### Work to be completed
Extract exactly and only the lines of the data below, starting at the line with "Given: Click the clear filters link" and stopping after the final line.

Stored records

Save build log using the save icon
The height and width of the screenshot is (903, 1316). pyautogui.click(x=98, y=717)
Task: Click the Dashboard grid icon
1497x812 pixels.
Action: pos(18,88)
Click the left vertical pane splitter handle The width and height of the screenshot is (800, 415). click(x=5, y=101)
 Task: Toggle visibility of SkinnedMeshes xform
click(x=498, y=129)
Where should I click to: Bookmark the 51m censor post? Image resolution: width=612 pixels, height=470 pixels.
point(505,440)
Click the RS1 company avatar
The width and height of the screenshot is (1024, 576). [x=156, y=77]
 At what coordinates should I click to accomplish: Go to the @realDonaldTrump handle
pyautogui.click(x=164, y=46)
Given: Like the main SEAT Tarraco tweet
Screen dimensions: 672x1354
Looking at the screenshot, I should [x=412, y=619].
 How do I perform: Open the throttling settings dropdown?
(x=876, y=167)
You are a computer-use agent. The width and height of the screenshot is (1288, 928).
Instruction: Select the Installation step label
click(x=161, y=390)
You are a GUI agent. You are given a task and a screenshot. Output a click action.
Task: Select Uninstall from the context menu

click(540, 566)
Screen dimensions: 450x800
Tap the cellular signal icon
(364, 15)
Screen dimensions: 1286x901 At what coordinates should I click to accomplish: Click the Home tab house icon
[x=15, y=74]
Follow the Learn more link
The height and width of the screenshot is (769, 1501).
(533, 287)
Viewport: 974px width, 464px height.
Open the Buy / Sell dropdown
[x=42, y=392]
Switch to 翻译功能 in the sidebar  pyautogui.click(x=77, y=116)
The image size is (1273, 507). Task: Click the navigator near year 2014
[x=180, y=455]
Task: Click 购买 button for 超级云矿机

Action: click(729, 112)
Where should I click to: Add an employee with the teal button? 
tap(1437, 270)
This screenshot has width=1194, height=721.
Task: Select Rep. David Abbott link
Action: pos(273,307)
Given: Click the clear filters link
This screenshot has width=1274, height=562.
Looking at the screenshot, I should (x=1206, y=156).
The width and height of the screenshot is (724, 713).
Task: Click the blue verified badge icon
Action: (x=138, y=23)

### Expected answer
Given: Click the clear filters link
This screenshot has width=1274, height=562.
Looking at the screenshot, I should (x=1206, y=156).
The width and height of the screenshot is (724, 713).
Task: Click the blue verified badge icon
Action: (x=138, y=23)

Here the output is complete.